(Beginning of Data shown)

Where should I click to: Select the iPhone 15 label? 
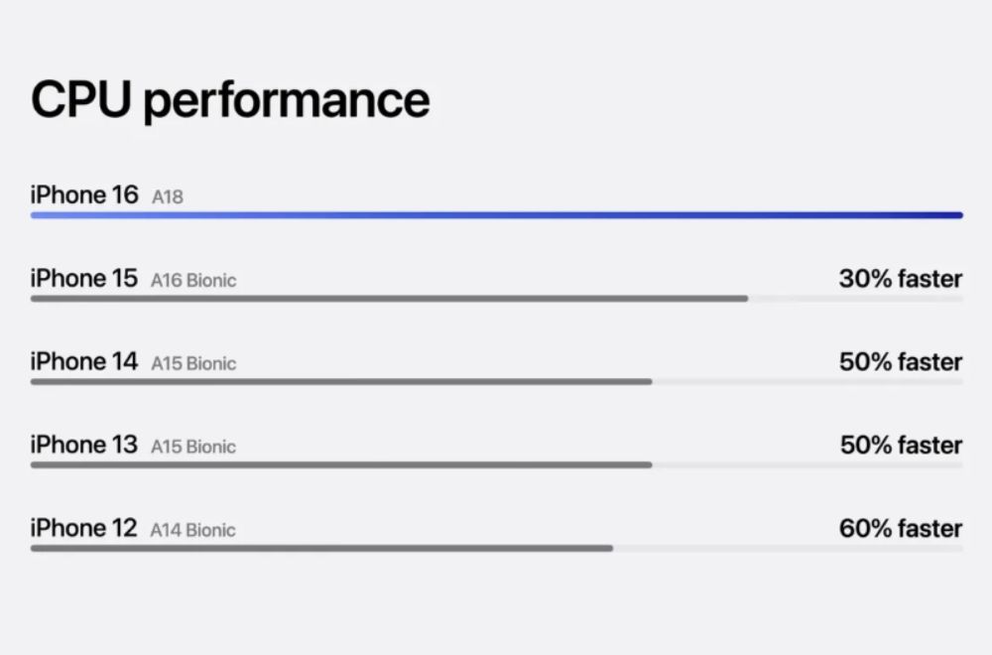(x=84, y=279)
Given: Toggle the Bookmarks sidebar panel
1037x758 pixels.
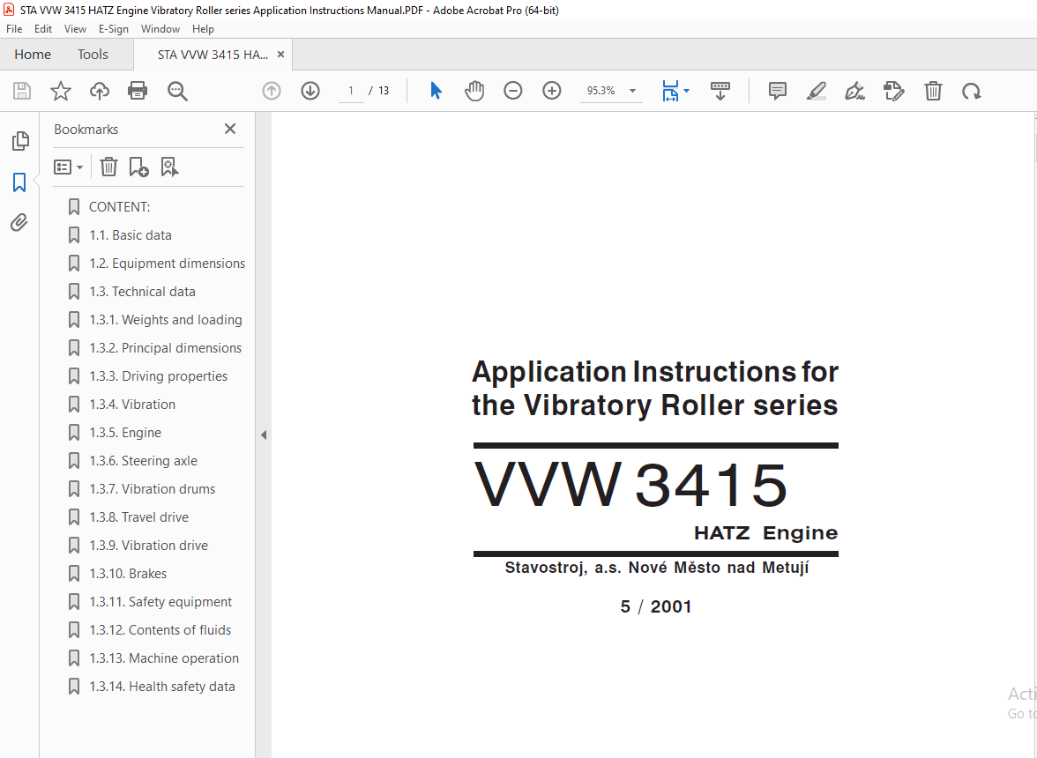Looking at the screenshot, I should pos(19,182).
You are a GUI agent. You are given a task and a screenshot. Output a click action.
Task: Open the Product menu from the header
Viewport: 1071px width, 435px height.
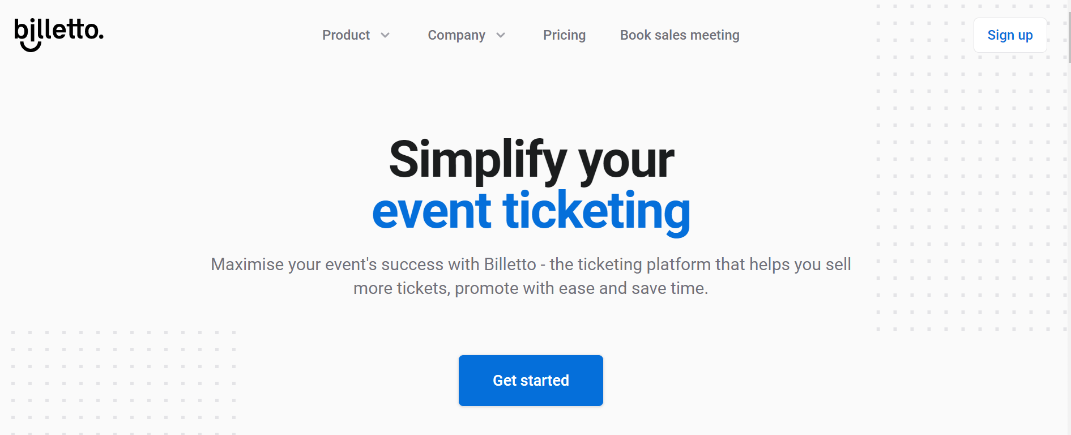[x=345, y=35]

(End of Data shown)

Assignment -> Would you restate all of the data above word for word, omitting the pictures?

Exercise result ->
Where should I click to: Select the iPhone 15 label? 
(x=84, y=279)
Given: Toggle the Bookmarks sidebar panel
1037x758 pixels.
Looking at the screenshot, I should pos(19,182).
You are a GUI agent. You are given a task and a screenshot. Output a click action.
Task: Open the Product menu from the header
Viewport: 1071px width, 435px height.
[x=345, y=35]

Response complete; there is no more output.